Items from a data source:
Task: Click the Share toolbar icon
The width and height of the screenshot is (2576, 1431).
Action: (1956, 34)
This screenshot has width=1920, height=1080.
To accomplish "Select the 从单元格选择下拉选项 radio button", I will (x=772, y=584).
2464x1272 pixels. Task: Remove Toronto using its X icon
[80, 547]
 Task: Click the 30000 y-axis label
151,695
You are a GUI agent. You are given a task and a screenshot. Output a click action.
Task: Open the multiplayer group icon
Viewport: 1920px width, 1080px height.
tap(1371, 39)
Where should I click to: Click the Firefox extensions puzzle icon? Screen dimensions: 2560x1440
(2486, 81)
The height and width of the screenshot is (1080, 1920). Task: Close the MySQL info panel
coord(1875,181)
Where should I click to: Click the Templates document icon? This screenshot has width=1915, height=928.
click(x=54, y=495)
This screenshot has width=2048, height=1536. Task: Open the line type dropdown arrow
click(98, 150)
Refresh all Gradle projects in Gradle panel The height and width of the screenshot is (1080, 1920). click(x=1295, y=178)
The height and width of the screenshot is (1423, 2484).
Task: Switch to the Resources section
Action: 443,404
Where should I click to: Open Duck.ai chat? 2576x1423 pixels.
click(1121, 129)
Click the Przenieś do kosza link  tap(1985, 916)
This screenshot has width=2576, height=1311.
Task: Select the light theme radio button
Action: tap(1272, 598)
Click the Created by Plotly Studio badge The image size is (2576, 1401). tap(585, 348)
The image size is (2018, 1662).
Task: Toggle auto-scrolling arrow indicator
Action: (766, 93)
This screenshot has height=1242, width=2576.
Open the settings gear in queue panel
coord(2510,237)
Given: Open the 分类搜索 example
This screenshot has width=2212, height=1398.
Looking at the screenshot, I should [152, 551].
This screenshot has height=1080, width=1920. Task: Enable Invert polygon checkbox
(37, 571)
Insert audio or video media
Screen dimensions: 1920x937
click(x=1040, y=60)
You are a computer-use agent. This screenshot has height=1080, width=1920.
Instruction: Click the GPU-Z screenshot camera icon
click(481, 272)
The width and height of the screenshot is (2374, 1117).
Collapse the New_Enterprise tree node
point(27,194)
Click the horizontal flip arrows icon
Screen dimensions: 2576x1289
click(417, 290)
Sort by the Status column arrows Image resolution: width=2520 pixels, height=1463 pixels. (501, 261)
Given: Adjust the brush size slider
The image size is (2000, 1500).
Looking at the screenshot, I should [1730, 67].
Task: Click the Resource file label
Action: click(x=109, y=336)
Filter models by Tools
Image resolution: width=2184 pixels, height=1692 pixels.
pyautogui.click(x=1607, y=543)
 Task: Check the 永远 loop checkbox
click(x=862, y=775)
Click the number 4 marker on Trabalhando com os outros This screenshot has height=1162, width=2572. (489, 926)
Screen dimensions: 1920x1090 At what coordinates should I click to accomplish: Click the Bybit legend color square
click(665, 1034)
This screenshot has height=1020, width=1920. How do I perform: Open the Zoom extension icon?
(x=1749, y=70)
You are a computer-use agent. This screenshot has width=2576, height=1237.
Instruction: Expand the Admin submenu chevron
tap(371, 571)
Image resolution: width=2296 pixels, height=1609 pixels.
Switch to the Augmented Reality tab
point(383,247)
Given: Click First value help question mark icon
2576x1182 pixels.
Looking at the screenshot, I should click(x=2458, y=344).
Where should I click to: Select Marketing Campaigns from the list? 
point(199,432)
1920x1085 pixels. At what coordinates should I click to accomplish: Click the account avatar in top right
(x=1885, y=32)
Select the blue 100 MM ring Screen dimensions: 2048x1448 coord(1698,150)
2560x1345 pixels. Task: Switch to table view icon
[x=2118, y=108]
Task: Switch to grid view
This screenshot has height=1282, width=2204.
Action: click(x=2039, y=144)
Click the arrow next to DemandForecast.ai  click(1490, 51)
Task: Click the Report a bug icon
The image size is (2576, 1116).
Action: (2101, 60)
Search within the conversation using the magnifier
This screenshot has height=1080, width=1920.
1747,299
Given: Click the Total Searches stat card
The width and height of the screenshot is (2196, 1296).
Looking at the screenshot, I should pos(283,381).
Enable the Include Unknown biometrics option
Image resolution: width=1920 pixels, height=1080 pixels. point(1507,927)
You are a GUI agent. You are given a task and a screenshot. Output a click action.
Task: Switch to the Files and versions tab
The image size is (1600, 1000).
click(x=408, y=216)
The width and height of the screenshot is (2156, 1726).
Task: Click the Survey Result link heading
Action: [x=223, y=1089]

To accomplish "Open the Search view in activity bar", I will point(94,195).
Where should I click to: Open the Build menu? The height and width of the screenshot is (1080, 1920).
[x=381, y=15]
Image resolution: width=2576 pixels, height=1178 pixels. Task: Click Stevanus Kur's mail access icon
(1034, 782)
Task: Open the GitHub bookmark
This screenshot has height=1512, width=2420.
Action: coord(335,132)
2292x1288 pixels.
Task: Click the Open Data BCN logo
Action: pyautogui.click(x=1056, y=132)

### [The problem]
Copy every line of the records, leaving nothing out.

### [Task result]
Task: Click the Share toolbar icon
The width and height of the screenshot is (2576, 1431).
Action: (1956, 34)
This screenshot has width=1920, height=1080.
To accomplish "Select the 从单元格选择下拉选项 radio button", I will (x=772, y=584).
2464x1272 pixels. Task: Remove Toronto using its X icon
[80, 547]
 Task: Click the 30000 y-axis label
151,695
You are a GUI agent. You are given a task and a screenshot. Output a click action.
Task: Open the multiplayer group icon
Viewport: 1920px width, 1080px height.
tap(1371, 39)
Where should I click to: Click the Firefox extensions puzzle icon? Screen dimensions: 2560x1440
(2486, 81)
The height and width of the screenshot is (1080, 1920). Task: Close the MySQL info panel
coord(1875,181)
Where should I click to: Click the Templates document icon? This screenshot has width=1915, height=928.
click(x=54, y=495)
This screenshot has width=2048, height=1536. Task: Open the line type dropdown arrow
click(98, 150)
Refresh all Gradle projects in Gradle panel The height and width of the screenshot is (1080, 1920). click(x=1295, y=178)
The height and width of the screenshot is (1423, 2484).
Task: Switch to the Resources section
Action: 443,404
Where should I click to: Open Duck.ai chat? 2576x1423 pixels.
click(1121, 129)
Click the Przenieś do kosza link  tap(1985, 916)
This screenshot has width=2576, height=1311.
Task: Select the light theme radio button
Action: tap(1272, 598)
Click the Created by Plotly Studio badge The image size is (2576, 1401). tap(585, 348)
The image size is (2018, 1662).
Task: Toggle auto-scrolling arrow indicator
Action: (766, 93)
This screenshot has height=1242, width=2576.
Open the settings gear in queue panel
coord(2510,237)
Given: Open the 分类搜索 example
This screenshot has width=2212, height=1398.
Looking at the screenshot, I should [152, 551].
This screenshot has height=1080, width=1920. Task: Enable Invert polygon checkbox
(37, 571)
Insert audio or video media
Screen dimensions: 1920x937
click(x=1040, y=60)
You are a computer-use agent. This screenshot has height=1080, width=1920.
Instruction: Click the GPU-Z screenshot camera icon
click(481, 272)
The width and height of the screenshot is (2374, 1117).
Collapse the New_Enterprise tree node
point(27,194)
Click the horizontal flip arrows icon
Screen dimensions: 2576x1289
click(417, 290)
Sort by the Status column arrows Image resolution: width=2520 pixels, height=1463 pixels. (501, 261)
Given: Adjust the brush size slider
The image size is (2000, 1500).
Looking at the screenshot, I should [1730, 67].
Task: Click the Resource file label
Action: click(x=109, y=336)
Filter models by Tools
Image resolution: width=2184 pixels, height=1692 pixels.
pyautogui.click(x=1607, y=543)
 Task: Check the 永远 loop checkbox
click(x=862, y=775)
Click the number 4 marker on Trabalhando com os outros This screenshot has height=1162, width=2572. (489, 926)
Screen dimensions: 1920x1090 At what coordinates should I click to accomplish: Click the Bybit legend color square
click(665, 1034)
This screenshot has height=1020, width=1920. How do I perform: Open the Zoom extension icon?
(x=1749, y=70)
You are a computer-use agent. This screenshot has width=2576, height=1237.
Instruction: Expand the Admin submenu chevron
tap(371, 571)
Image resolution: width=2296 pixels, height=1609 pixels.
Switch to the Augmented Reality tab
point(383,247)
Given: Click First value help question mark icon
2576x1182 pixels.
Looking at the screenshot, I should click(x=2458, y=344).
Where should I click to: Select Marketing Campaigns from the list? 
point(199,432)
1920x1085 pixels. At what coordinates should I click to accomplish: Click the account avatar in top right
(x=1885, y=32)
Select the blue 100 MM ring Screen dimensions: 2048x1448 coord(1698,150)
2560x1345 pixels. Task: Switch to table view icon
[x=2118, y=108]
Task: Switch to grid view
This screenshot has height=1282, width=2204.
Action: click(x=2039, y=144)
Click the arrow next to DemandForecast.ai  click(1490, 51)
Task: Click the Report a bug icon
The image size is (2576, 1116).
Action: (2101, 60)
Search within the conversation using the magnifier
This screenshot has height=1080, width=1920.
1747,299
Given: Click the Total Searches stat card
The width and height of the screenshot is (2196, 1296).
Looking at the screenshot, I should pos(283,381).
Enable the Include Unknown biometrics option
Image resolution: width=1920 pixels, height=1080 pixels. point(1507,927)
You are a GUI agent. You are given a task and a screenshot. Output a click action.
Task: Switch to the Files and versions tab
The image size is (1600, 1000).
click(x=408, y=216)
The width and height of the screenshot is (2156, 1726).
Task: Click the Survey Result link heading
Action: [x=223, y=1089]

To accomplish "Open the Search view in activity bar", I will point(94,195).
Where should I click to: Open the Build menu? The height and width of the screenshot is (1080, 1920).
[x=381, y=15]
Image resolution: width=2576 pixels, height=1178 pixels. Task: Click Stevanus Kur's mail access icon
(1034, 782)
Task: Open the GitHub bookmark
This screenshot has height=1512, width=2420.
Action: coord(335,132)
2292x1288 pixels.
Task: Click the Open Data BCN logo
Action: pyautogui.click(x=1056, y=132)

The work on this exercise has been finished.